● YOUR INSTRUCTIONS
Copy out each line of the data below in which the string "Viewport" appears.

(Stored records)
────────
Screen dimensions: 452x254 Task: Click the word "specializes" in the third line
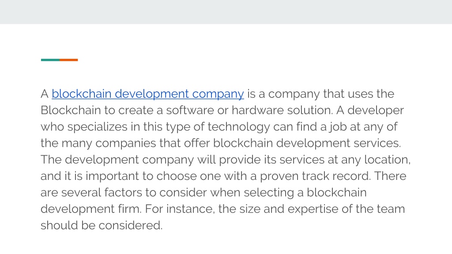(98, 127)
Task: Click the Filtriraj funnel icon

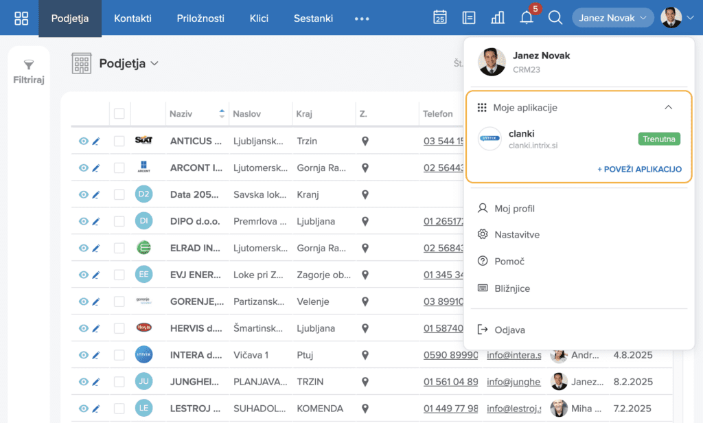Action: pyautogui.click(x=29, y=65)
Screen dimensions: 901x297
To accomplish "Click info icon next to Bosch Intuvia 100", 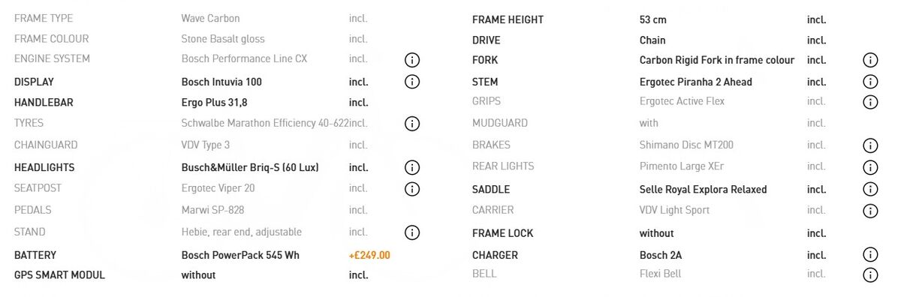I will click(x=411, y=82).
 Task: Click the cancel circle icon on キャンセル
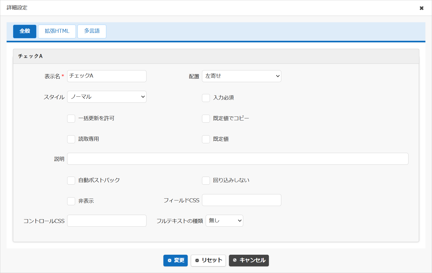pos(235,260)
────────
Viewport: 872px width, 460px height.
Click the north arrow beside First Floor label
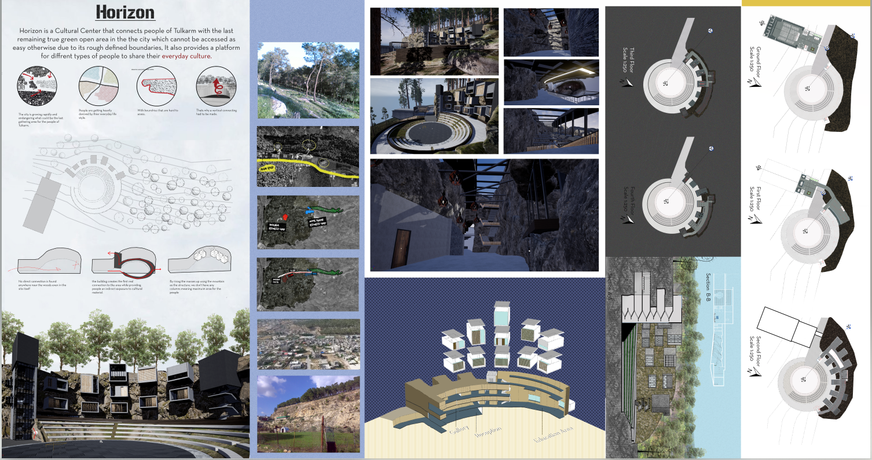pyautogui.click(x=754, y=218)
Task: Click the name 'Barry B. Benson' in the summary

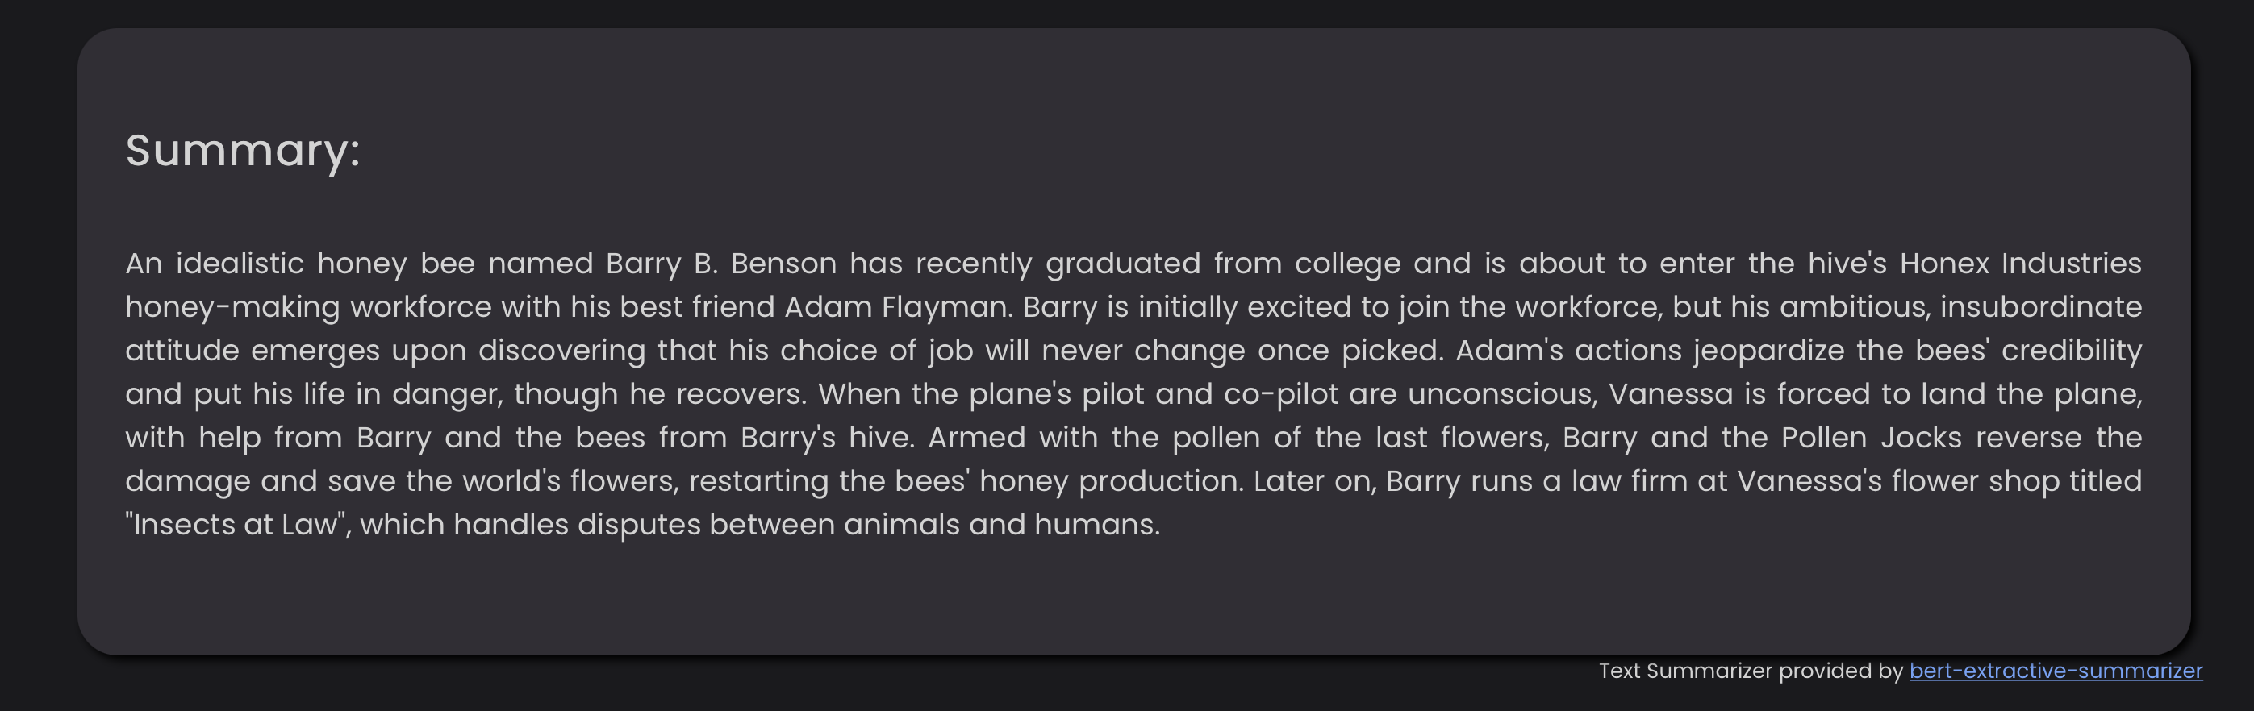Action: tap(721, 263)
────────
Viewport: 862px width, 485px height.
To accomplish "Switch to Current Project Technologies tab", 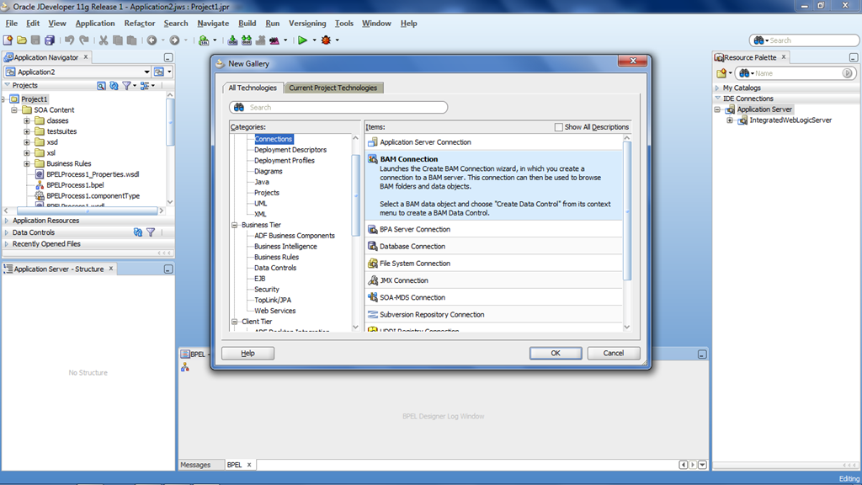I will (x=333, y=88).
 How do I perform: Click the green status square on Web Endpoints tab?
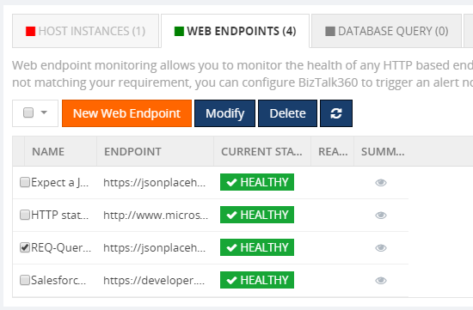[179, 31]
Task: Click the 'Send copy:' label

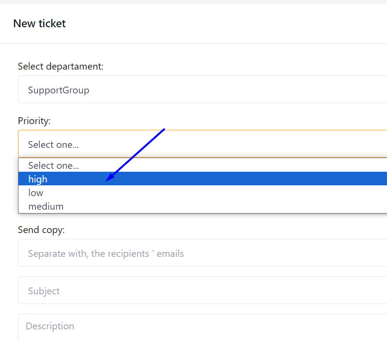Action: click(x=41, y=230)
────────
● ANSWER
Viewport: 872px width, 460px height.
Viewport: 862px width, 485px height.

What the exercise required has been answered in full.